(Provided information)

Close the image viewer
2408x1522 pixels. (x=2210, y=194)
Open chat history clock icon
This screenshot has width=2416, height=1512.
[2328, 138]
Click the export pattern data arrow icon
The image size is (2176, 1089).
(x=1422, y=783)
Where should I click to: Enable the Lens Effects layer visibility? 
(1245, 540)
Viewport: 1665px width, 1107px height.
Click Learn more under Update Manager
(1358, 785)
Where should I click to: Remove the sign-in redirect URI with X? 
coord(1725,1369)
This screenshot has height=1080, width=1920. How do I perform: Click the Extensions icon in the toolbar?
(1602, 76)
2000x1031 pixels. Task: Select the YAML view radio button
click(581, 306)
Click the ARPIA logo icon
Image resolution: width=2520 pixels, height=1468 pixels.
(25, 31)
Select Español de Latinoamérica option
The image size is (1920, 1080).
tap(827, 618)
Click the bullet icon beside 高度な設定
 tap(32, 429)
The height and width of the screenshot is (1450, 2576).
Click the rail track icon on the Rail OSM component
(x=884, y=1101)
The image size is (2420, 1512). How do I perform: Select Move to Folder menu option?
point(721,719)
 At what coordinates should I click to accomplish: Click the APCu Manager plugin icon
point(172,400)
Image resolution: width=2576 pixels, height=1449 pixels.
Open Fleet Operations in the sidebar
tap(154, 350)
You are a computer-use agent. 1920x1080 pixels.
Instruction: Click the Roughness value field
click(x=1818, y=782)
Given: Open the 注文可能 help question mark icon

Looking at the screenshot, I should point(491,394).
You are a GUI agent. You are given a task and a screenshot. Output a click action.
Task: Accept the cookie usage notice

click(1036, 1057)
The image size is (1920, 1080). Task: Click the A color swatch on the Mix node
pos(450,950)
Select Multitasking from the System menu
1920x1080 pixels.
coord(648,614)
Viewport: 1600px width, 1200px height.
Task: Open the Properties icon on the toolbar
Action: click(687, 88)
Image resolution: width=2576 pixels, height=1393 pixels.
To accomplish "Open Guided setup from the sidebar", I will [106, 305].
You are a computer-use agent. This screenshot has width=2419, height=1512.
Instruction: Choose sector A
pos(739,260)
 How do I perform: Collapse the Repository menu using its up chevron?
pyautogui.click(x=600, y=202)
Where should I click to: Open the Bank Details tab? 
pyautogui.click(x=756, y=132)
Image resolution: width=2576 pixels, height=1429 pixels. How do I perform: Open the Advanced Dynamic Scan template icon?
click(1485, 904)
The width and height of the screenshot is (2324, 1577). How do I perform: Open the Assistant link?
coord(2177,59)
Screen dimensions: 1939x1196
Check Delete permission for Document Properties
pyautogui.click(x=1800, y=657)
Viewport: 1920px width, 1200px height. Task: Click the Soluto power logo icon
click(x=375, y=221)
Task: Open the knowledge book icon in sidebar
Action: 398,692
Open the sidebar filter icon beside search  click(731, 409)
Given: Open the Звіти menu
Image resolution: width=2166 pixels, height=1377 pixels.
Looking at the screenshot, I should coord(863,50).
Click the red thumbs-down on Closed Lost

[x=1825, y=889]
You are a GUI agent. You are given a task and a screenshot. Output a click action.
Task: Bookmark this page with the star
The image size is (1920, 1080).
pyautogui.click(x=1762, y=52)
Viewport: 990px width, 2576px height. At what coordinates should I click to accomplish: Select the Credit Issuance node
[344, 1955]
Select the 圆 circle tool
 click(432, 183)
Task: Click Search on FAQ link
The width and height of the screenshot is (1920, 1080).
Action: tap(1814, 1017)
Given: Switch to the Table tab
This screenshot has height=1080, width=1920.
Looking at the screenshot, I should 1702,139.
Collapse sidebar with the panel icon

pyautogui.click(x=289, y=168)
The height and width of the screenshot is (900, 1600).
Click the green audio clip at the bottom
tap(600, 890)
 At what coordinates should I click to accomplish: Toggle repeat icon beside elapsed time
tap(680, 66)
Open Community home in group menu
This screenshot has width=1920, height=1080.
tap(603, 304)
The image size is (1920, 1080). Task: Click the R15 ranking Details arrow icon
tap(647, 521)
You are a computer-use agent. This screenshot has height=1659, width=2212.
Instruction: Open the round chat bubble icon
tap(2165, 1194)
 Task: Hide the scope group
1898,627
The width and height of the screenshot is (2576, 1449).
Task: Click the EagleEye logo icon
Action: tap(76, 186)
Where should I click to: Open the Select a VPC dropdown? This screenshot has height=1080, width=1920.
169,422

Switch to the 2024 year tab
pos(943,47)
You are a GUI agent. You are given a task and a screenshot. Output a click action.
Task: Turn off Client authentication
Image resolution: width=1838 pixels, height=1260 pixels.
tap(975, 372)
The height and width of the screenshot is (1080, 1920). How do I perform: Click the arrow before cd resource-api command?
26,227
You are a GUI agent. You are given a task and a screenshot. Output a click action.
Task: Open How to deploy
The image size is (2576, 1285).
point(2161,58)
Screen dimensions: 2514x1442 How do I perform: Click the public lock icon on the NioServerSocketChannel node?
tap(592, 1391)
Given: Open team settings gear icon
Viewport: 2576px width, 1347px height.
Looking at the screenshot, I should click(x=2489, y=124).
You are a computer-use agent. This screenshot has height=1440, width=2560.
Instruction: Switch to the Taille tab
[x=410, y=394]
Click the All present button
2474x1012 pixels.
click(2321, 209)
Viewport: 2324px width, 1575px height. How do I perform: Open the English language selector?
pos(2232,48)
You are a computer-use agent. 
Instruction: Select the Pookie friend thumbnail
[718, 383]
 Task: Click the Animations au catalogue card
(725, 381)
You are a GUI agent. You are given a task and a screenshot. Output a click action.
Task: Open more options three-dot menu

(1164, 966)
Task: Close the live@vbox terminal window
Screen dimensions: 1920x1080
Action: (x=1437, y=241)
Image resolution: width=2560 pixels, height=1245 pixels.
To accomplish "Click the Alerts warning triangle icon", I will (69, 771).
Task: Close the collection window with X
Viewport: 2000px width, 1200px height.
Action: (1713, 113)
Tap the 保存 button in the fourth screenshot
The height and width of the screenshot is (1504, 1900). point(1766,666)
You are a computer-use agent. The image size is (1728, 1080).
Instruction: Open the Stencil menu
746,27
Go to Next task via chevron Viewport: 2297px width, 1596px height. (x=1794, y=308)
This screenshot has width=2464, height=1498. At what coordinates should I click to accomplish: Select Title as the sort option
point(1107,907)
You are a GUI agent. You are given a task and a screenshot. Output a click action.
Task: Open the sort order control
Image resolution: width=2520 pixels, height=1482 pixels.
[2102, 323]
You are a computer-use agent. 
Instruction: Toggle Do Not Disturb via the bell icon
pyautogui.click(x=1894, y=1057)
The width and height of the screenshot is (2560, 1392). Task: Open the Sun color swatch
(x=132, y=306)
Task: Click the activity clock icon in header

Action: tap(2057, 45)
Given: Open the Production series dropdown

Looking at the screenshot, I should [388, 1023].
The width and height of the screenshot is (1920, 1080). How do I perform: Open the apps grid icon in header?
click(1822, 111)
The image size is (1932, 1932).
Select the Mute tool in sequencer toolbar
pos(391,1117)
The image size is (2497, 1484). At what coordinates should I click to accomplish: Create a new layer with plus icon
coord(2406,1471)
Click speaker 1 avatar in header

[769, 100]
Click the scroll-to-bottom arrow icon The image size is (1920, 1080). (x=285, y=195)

(End Provided information)

**The task**
In the data above, start at the line that has "Task: Turn off Client authentication", stop after the line that has "Go to Next task", and print every line in between exactly as it stands.

**Reply to the exercise**
Task: Turn off Client authentication
Image resolution: width=1838 pixels, height=1260 pixels.
tap(975, 372)
The height and width of the screenshot is (1080, 1920). How do I perform: Click the arrow before cd resource-api command?
26,227
You are a GUI agent. You are given a task and a screenshot. Output a click action.
Task: Open How to deploy
The image size is (2576, 1285).
point(2161,58)
Screen dimensions: 2514x1442 How do I perform: Click the public lock icon on the NioServerSocketChannel node?
tap(592, 1391)
Given: Open team settings gear icon
Viewport: 2576px width, 1347px height.
Looking at the screenshot, I should click(x=2489, y=124).
You are a computer-use agent. This screenshot has height=1440, width=2560.
Instruction: Switch to the Taille tab
[x=410, y=394]
Click the All present button
2474x1012 pixels.
click(2321, 209)
Viewport: 2324px width, 1575px height. How do I perform: Open the English language selector?
pos(2232,48)
You are a computer-use agent. 
Instruction: Select the Pookie friend thumbnail
[718, 383]
 Task: Click the Animations au catalogue card
(725, 381)
You are a GUI agent. You are given a task and a screenshot. Output a click action.
Task: Open more options three-dot menu

(1164, 966)
Task: Close the live@vbox terminal window
Screen dimensions: 1920x1080
Action: (x=1437, y=241)
Image resolution: width=2560 pixels, height=1245 pixels.
To accomplish "Click the Alerts warning triangle icon", I will (69, 771).
Task: Close the collection window with X
Viewport: 2000px width, 1200px height.
Action: (1713, 113)
Tap the 保存 button in the fourth screenshot
The height and width of the screenshot is (1504, 1900). point(1766,666)
You are a computer-use agent. The image size is (1728, 1080).
Instruction: Open the Stencil menu
746,27
Go to Next task via chevron Viewport: 2297px width, 1596px height. (x=1794, y=308)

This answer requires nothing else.